Is India The Diabetes Capital Of The World?
Is India The Diabetes Capital Of The World?
Diabetes might be one of the most talked about diseases across the world and especially in India, but awareness about it can well be estimated by the fact that India today has more people with type-2 diabetes than ever before.
India’s population suffering from diabetes has dramatically increased from 11.9 million in 1980 to 64.5 million in 2014, making it to the top three countries with high diabetes population along with China and the United States.
Prevalence of diabetes has more than doubled for men (3.7 per cent to 9.1 per cent). It has also increased by 80 per cent among women in India (4.6 per cent to 8.3 per cent).
Often known as the diabetes capital of the world, India has been witnessing an alarming rise in incidence of diabetes according to the International Journal of Diabetes in Developing Countries. According to a World Health Organization (WHO) fact sheet on diabetes, an estimated 3.4 million deaths are caused due to high blood sugar in the world.
To put it simply, it is a medical condition that is caused due to insufficient production and secretion of insulin from the pancreas in case of Type-I diabetes and defective response of insulin Type-2 diabetes. Under normal body circumstances, blood glucose levels are tightly controlled by insulin, a hormone produced by the pancreas. Insulin lowers the blood glucose level.
When the blood glucose elevates (for example, after eating food), insulin is released from the pancreas to normalise the glucose level. In patients with diabetes, the absence or insufficient production of insulin causes hyperglycemia.
Diabetes is a chronic medical condition, that is, it can be curbed at the initial level by introducing lifestyle changes and controlled after its incidence through medicines in early stages and administration of external insulin in advanced stages. But it would not be wrong to say that it cannot be cured completely and lasts a lifetime.
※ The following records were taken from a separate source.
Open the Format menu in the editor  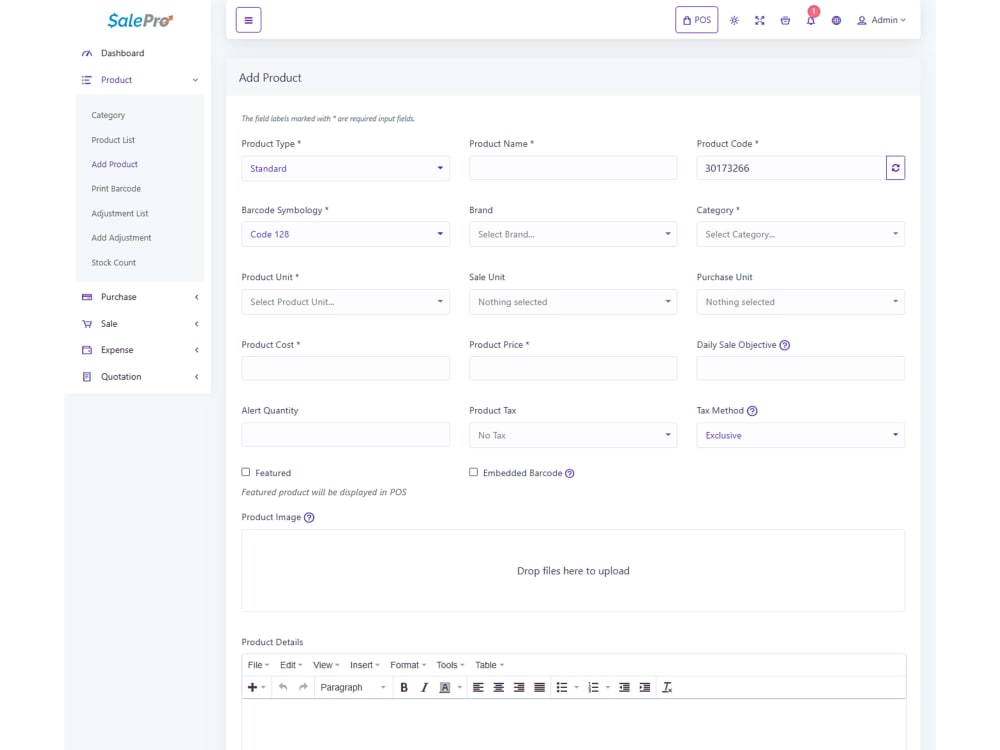tap(406, 664)

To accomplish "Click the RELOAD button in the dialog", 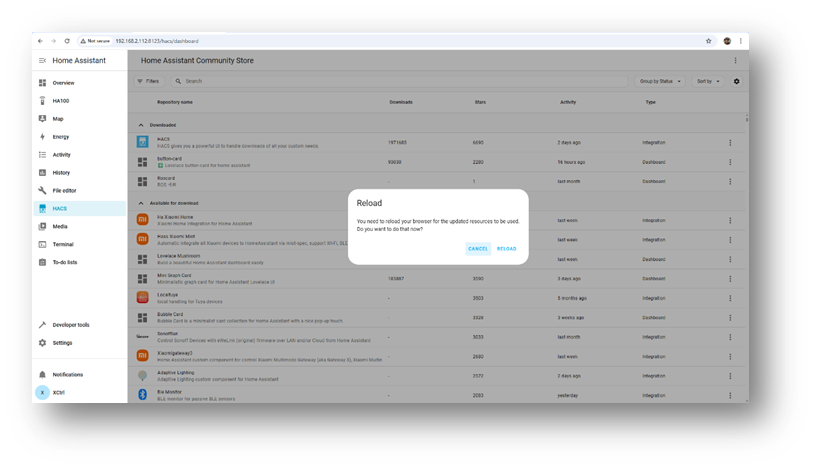I will pos(506,249).
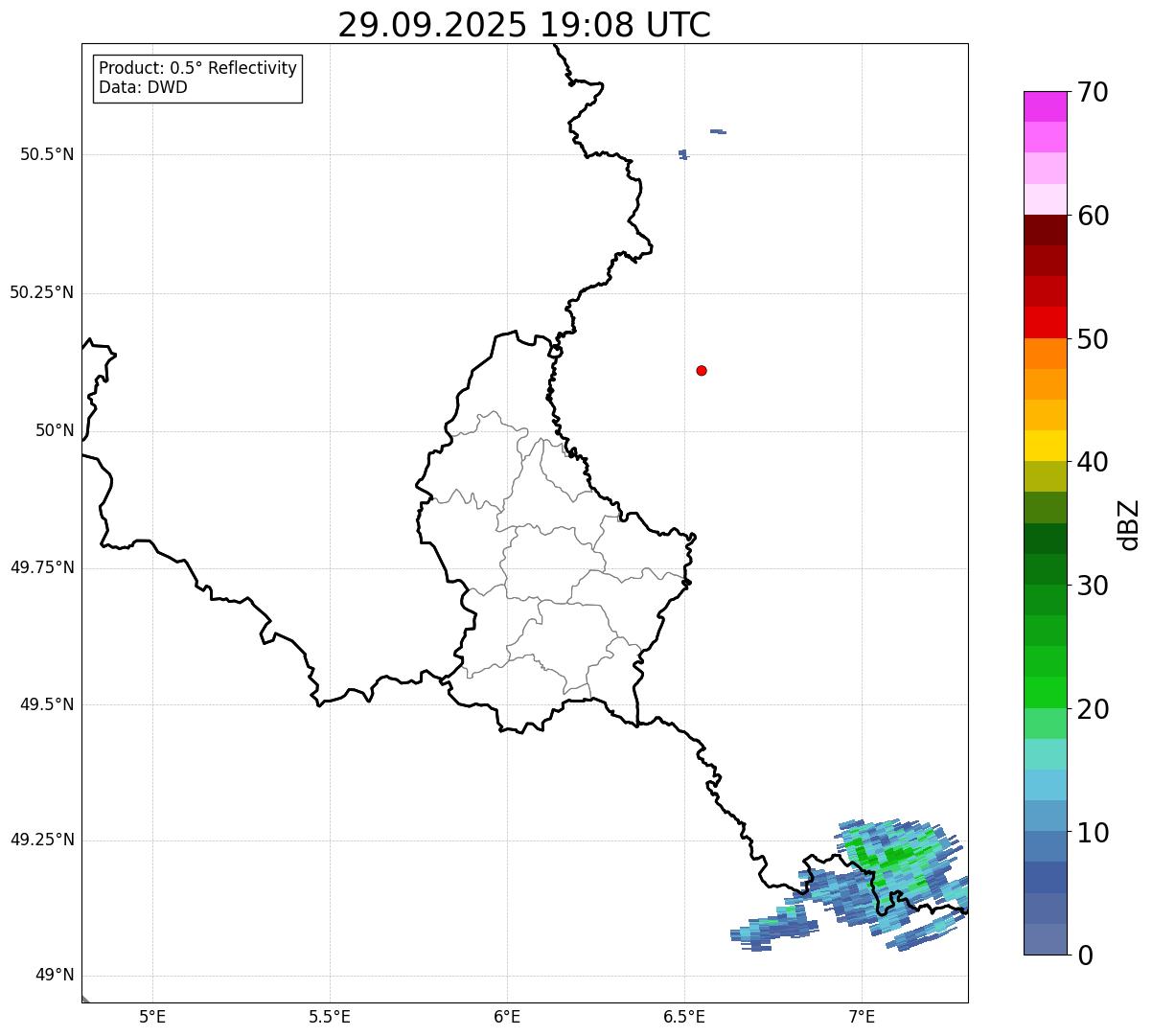The image size is (1152, 1036).
Task: Click the dBZ colorbar axis label
Action: point(1129,524)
For the first time researchers have created synthetic cells that mimic how natural beta cells sense blood sugar concentration and secrete just the right amount of insulin. A research team led by Dr. Zhen Gu at university of North Carolina developed these synthetic cells. Experiments with mice show that these cells can regulate blood sugar for up to five days, researchers report online October 30 in Nature Chemical Biology.
(SUGAR CHECK Artificial insulin-secreting cells (shown in this false color cryo-electron microscopy image) could offer automatic, ultrafine blood sugar regulation for diabetes patients. Credits- GU LAB/UNC-NC STAT)
If the mouse results translate to humans, diabetics could inject these artificial beta cells to automatically regulate their blood sugar levels for days at a time.
Fashioned from human-made materials and biological ingredients like proteins, these faux cells contain insulin-filled pouches much like the insulin-carrying compartments inside real beta cells. And, similar to a natural beta cell, when one of these artificial beta cells is surrounded by excess blood sugar, its insulin sacs fuse with its outer membrane and eject insulin into the bloodstream. As blood sugar levels drop, insulin packets stop fusing with the membrane, which stems the cell’s insulin secretion.
(PACKING INSULIN- Each artificial beta cell (as seen in this fluorescent image) contains insulin-stuffed pockets (green) that fuse with the cell’s outer membrane and release insulin into the bloodstream when blood sugar levels are too high. Credits- GU LAB/UNC-NC STATE)
Unlike transplanted beta cells — or other types of real cells genetically engineered to release insulin for diabetes treatment (SN: 1/15/11, p. 9) — these artificial cells could be mass-produced and have a much longer shelf life than live cells.
When Gu and colleagues injected their synthetic cells into diabetic mice, the animals’ blood sugar levels normalized within an hour and stayed that way up to five days, when the cells ran out of insulin. The researchers plan to perform further tests on lab animals to assess the fake cells’ long-term health effects before running clinical trials
The creation of the new faux cells not only poses a potential diabetes treatment, “but it’s also a bellwether. It’s slightly ahead of its time.”